- Opening Delimiter -

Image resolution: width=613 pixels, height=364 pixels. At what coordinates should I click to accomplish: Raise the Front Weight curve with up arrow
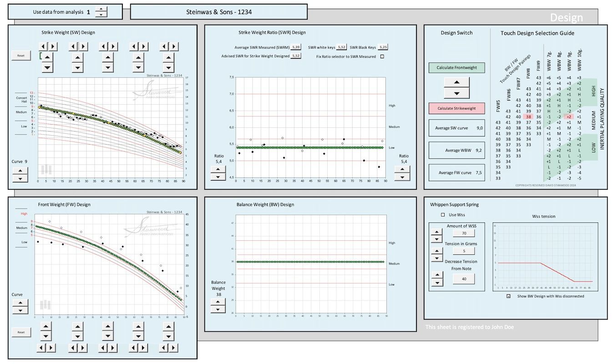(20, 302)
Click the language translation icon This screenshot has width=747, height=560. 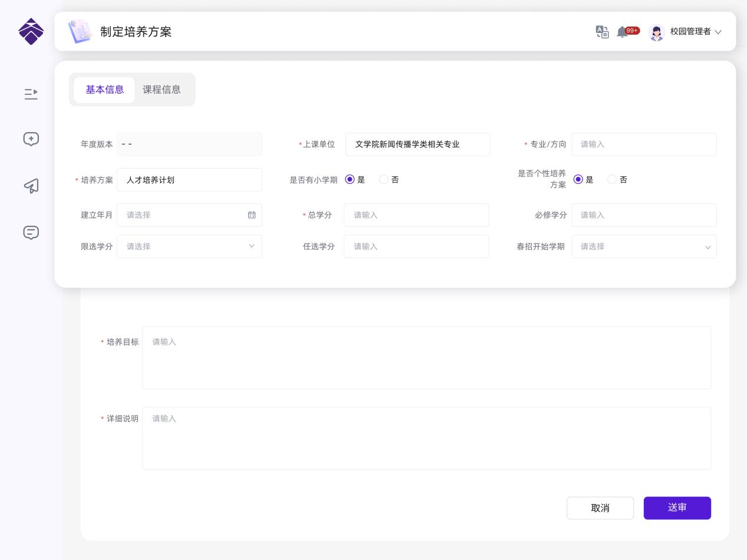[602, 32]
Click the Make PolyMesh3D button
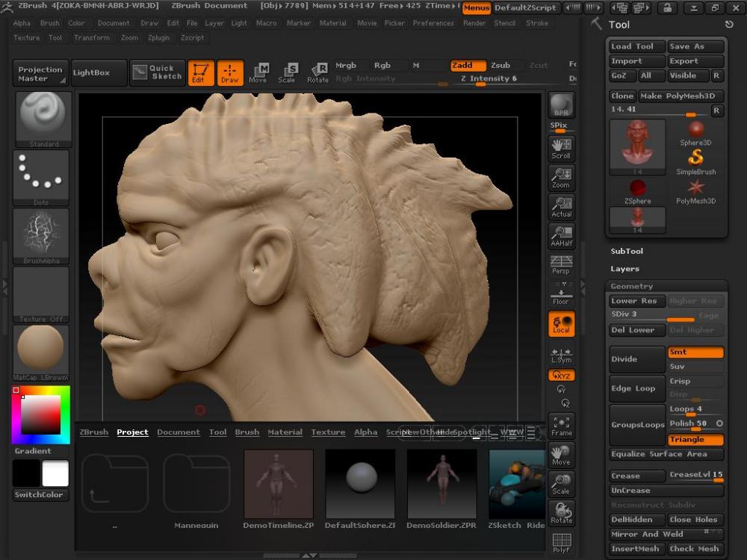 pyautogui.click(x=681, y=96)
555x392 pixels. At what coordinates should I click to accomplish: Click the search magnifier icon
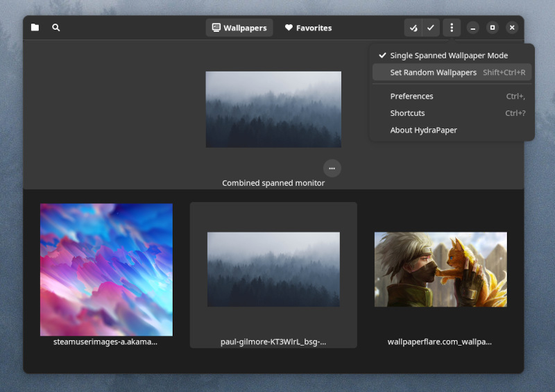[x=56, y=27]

- Closing Delimiter -
- Opening Delimiter -

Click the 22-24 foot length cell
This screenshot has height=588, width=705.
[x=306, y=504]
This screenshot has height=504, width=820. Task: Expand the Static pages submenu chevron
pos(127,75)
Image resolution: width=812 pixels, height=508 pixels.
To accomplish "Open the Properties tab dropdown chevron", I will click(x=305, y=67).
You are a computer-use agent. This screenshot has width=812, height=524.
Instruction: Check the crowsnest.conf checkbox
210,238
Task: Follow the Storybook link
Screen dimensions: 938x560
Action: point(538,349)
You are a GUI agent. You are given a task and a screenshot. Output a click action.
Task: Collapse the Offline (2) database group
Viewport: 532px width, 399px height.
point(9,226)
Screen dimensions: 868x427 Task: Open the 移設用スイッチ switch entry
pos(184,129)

- Closing Delimiter -
- Opening Delimiter -

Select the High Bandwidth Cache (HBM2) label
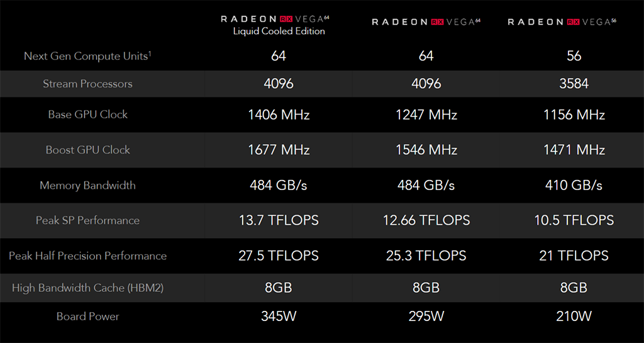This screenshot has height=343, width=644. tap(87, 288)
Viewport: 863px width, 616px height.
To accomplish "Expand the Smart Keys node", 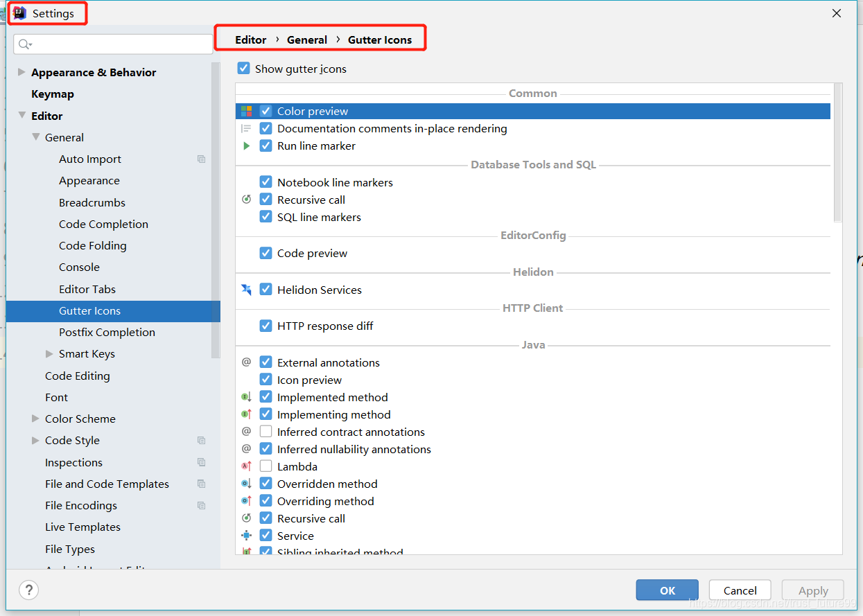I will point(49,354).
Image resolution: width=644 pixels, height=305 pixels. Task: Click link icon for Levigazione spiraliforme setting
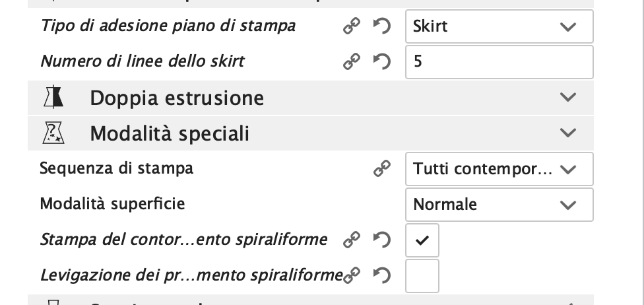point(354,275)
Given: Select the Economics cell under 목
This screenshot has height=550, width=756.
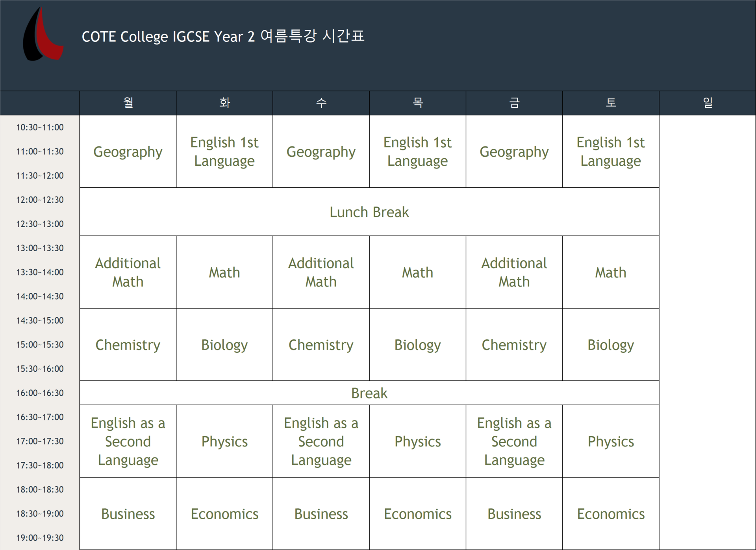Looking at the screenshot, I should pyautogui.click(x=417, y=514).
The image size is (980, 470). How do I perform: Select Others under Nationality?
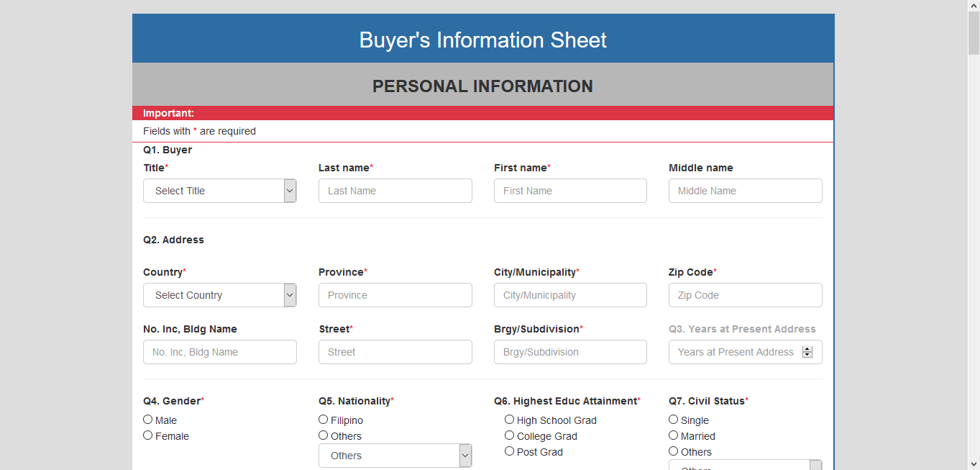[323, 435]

- Closing Delimiter -

Activity - Please copy every line of the material that contains the word "agent".

Exercise answer -
You are a computer-use agent. This screenshot has width=812, height=524.
You are a GUI agent. You are given a task and a screenshot. Output a click action.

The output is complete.